• _PROBLEM STATEMENT_
In the rows from the one containing "At what (x,y)" down through the last row, swap "coordinate pair" for "point" and leave everything else unchanged. Reproduce only those rows, with the pictures omitted.

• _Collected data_
----------------------------------------

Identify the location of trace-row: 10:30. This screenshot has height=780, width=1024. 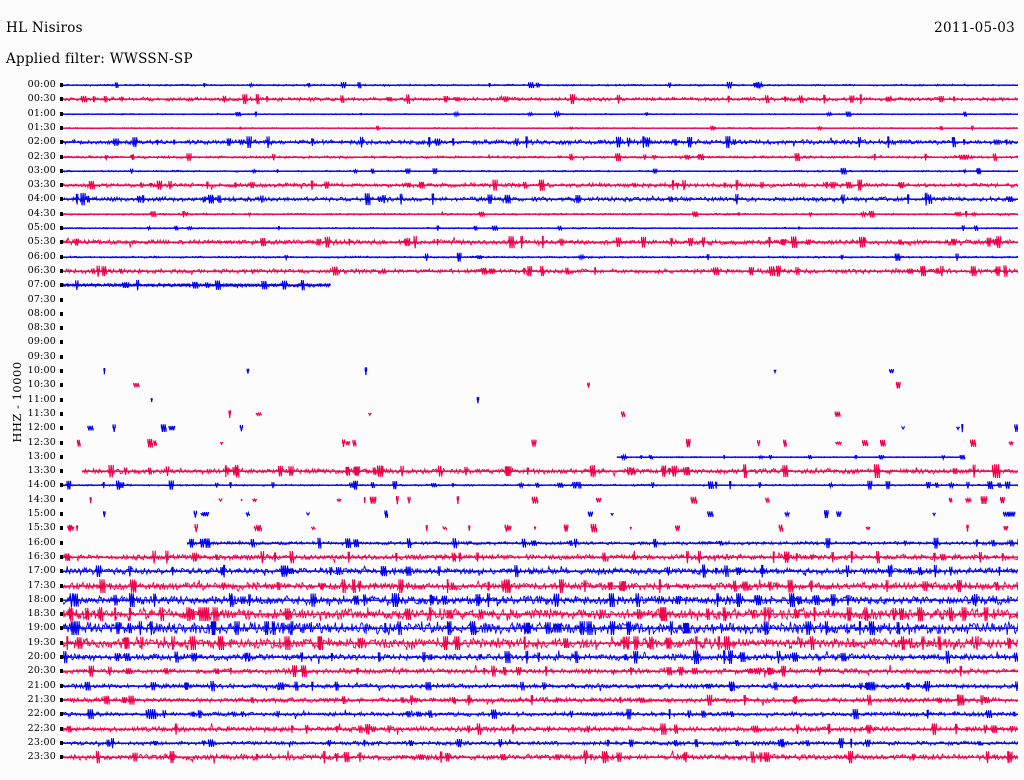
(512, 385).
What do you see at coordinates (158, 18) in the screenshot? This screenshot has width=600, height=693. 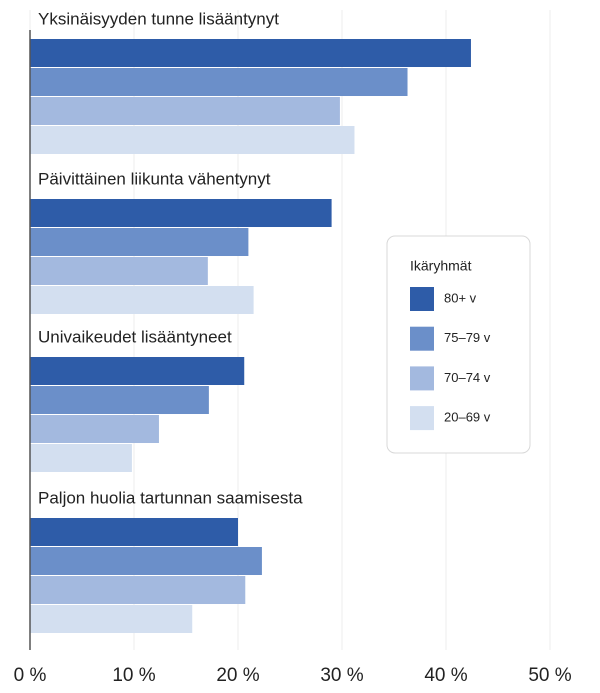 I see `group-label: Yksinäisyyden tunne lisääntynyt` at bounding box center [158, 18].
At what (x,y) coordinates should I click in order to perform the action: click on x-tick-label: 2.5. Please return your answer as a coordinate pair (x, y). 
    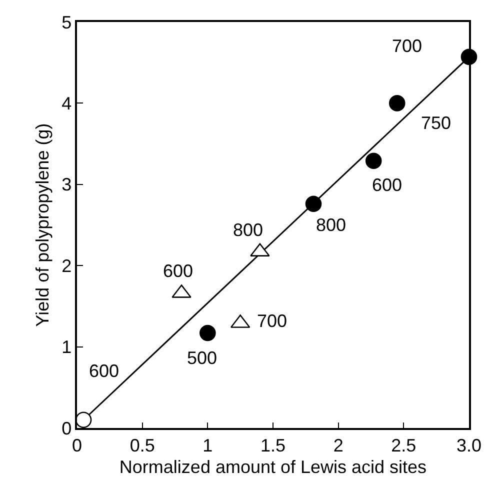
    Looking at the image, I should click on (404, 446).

----------------------------------------

• _TASK RESPONSE_
At what (x,y) coordinates should I click in order to perform the action: click on x-tick-label: 2.5. Please return your answer as a point (x, y). 
    Looking at the image, I should click on (404, 446).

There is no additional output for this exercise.